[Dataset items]
+++
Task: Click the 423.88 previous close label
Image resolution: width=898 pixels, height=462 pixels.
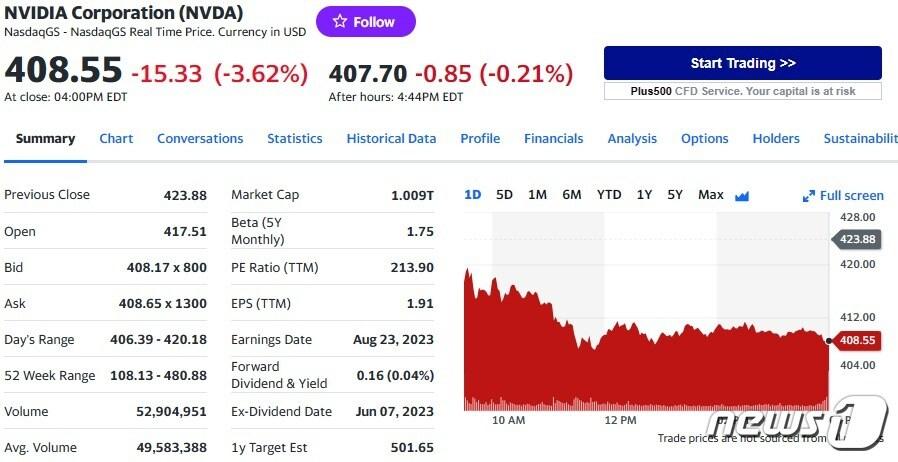Action: [x=856, y=239]
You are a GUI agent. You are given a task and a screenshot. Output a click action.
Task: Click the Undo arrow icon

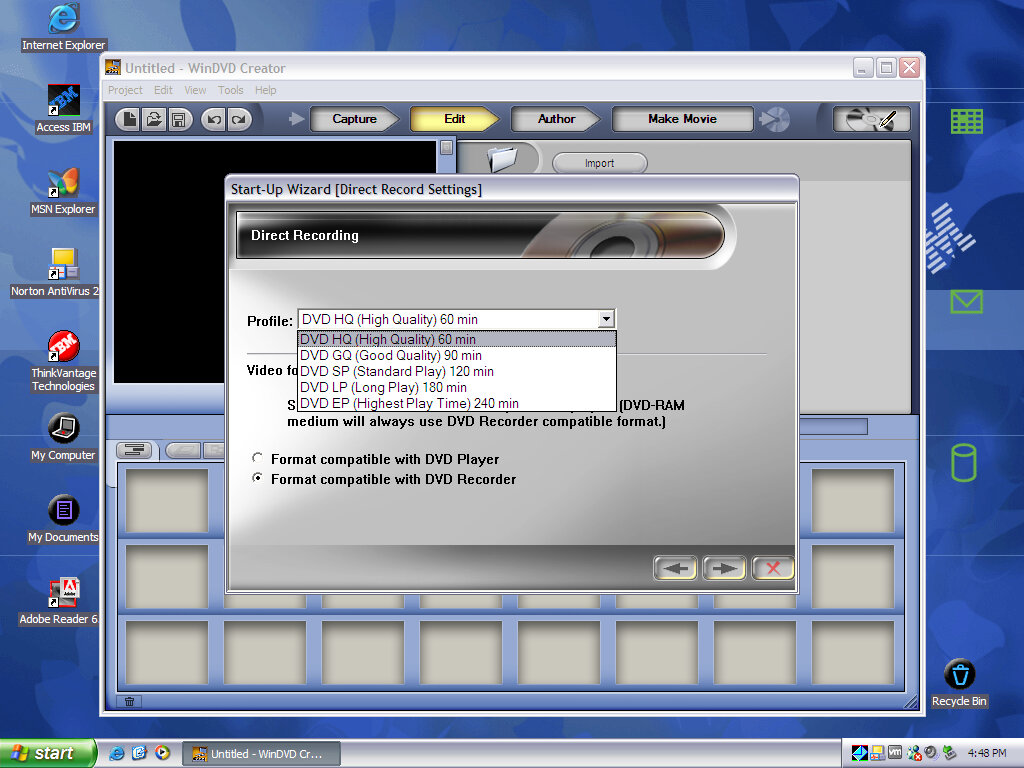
+++
#### PROBLEM STATEMENT
Output every record verbatim, skipping images.

#### EXERCISE SOLUTION
Task: Click the 423.88 previous close label
Image resolution: width=898 pixels, height=462 pixels.
Action: [x=856, y=239]
You are a GUI agent. You are given a task and a screenshot. Output a click action.
Task: Click the Undo arrow icon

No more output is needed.